Friday, 23 November 2012

More on Irish Maternal Mortality

[Update 25th November 2012: corrected a couple of errors.]

It's always good to follow the example of the masters, so I'll start this post in the style of Cosma Shalizi, who regularly leads off with an Attention Conservation Notice, telling his readers what return they can expect for the time invested in reading further. That's especially appropriate in this case, because Ireland's low maternal mortality figures are being cited frequently in the course of arguments against abortion liberalisation. But that's not what this post is about. To my mind abortion law has to do with rights, not numbers. I want to know more about the numbers, but even if I knew them with certainty I don't believe that would settle any moral questions.

Another issue that I'm not proposing to tackle is the underlying causes of variations in maternal mortality from one country to another. There is quite a bit of literature on that but I haven't read it. When I do, I will share whatever I learn here, so please drop by again. That's what blogging is all about: sharing one's scraps of newfound knowledge (and frequently getting told one is full of shit, usually by people who know even less).

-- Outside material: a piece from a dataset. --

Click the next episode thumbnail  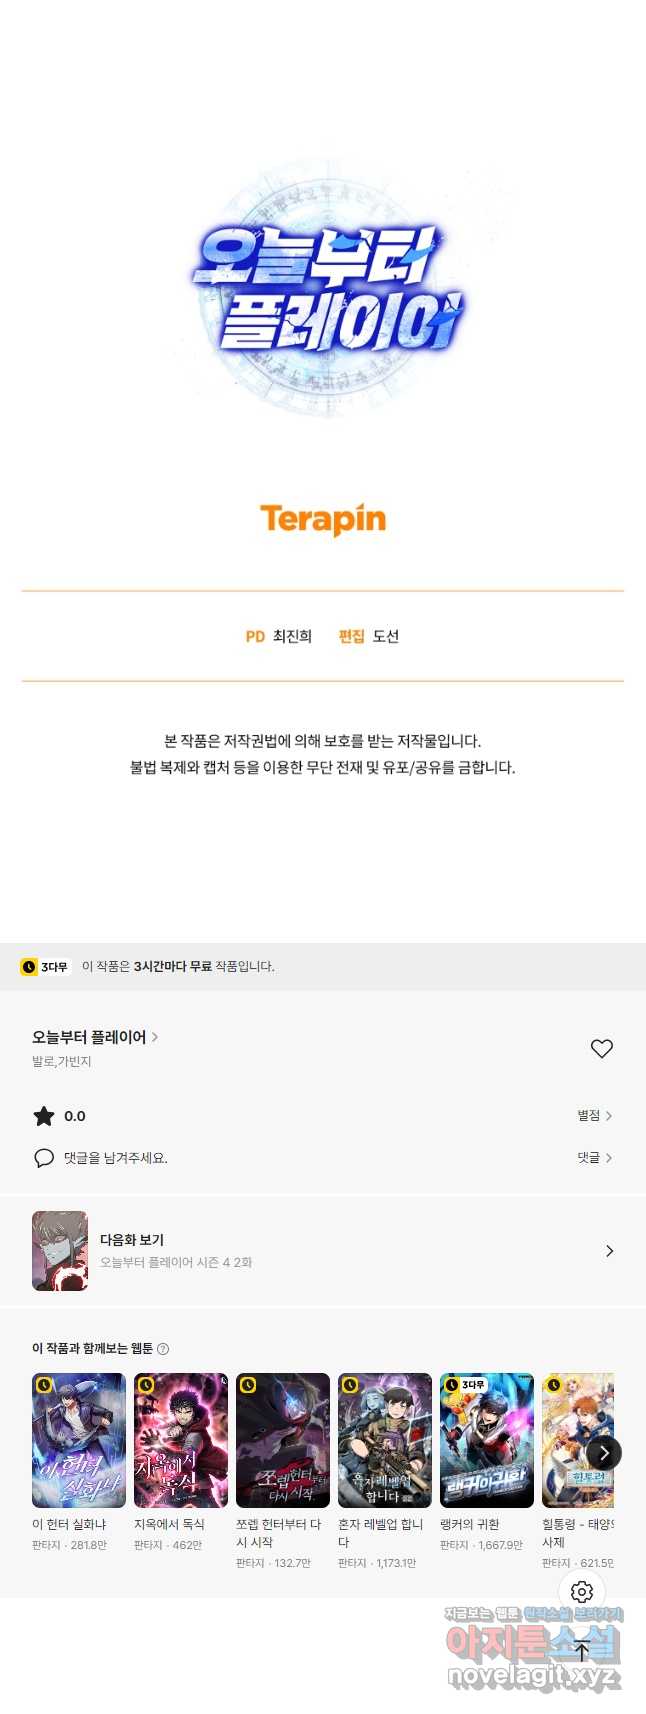click(x=60, y=1251)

If you're still reading I take it that you want a few numbers. So far, the best primary source I have found is the clinical reports of the Coombe Hospital, which are available online. The table below combines two tables from page 34 of the report for 2010 (click to enlarge).

We could add one more column, for 2003, by looking at the corresponding tables from the 2009 report, which tells us that 8,288 mothers attended the hospital in 2003 and there were no maternal deaths in that year. So over an 8-year period, 71,229 mothers attended the hospital and there were just three maternal deaths. That's a reasonably good outcome, with mortality averaging 4.2 per 100,000 mothers (or slightly better worse if the number is expressed as a proportion of live births). From press reports I know that there were two deaths in 2001-2002. If we include those, assuming that the number of mothers wasn't much different from 2003, we get a mortality figure of about 5.6.

Does what goes for the Coombe Hospital, go for the country as a whole? Well, maybe. The pessimist's reading is that the Coombe is an unusually well-equipped hospital so others are unlikely to do as well. The optimist's reading is that the Coombe probably handles more difficult cases -- see the footnotes to the table. The truth is that we can't safely make inferences for the country as a whole from the figures for a major hospital or even a few of them.

So we're back to the need for better data. When I wrote my previous post, I hadn't read this recent article by Niall Hunter which mentions recent research highlighting the inadequacies of CSO data. I haven't seen that research but I doubt that it would surprise me greatly.

Wednesday, 21 November 2012

Good Midwives or Bad Statisticians?

In the controversy surrounding the death of Savita Halappanavar many commentators have been quick to point out that Ireland's maternal mortality rate is really very low by international standards. I'm not disputing that, but a word of caution is in order.

According to the CSO's Report on Vital Statistics 2010, there was just one maternal death in Ireland in that year. This figure is certainly incorrect. The Rotunda Hospital recorded three maternal deaths in 2010, while the Coombe Hospital recorded one. (See this Irish Times report). I don't know what the true figure for the entire country is but obviously it can't be less than four. It is unlikely to be in double figures: maternal mortality figures are typically quoted as deaths per 100,000 live births and Ireland has about 75,000 births per year.

So the CSO's numbers are a bit dodgy. What else is new? It won't come as a huge surprise to anyone who has wrestled with CSO figures for migration and the balance of payments. As Paul Krugman remarked in the latter context, Ireland is a major importer of errors and omissions. Even so, an error of at least 300% should make us hesitate before making brash claims about the quality of medical care.

Efforts are being made to produce more meaningful figures. Until these are available, treat with scepticism anyone who refers you to numbers published by outfits like the World Health Organization, Unicef or the CIA Factbook. Their models rely in one way or another on figures supplied by national sources; garbage in, garbage out.

Once again, because I really don't want to be supporting scaremongers: I'm not suggesting that Irish maternal care is poor, even by the standards of other highly developed countries. I'm simply saying that we don't have data that entitles us to make strong claims about our relative performance. Maybe the English really are a bit worse at maternity care. Or maybe they are just a bit better at counting.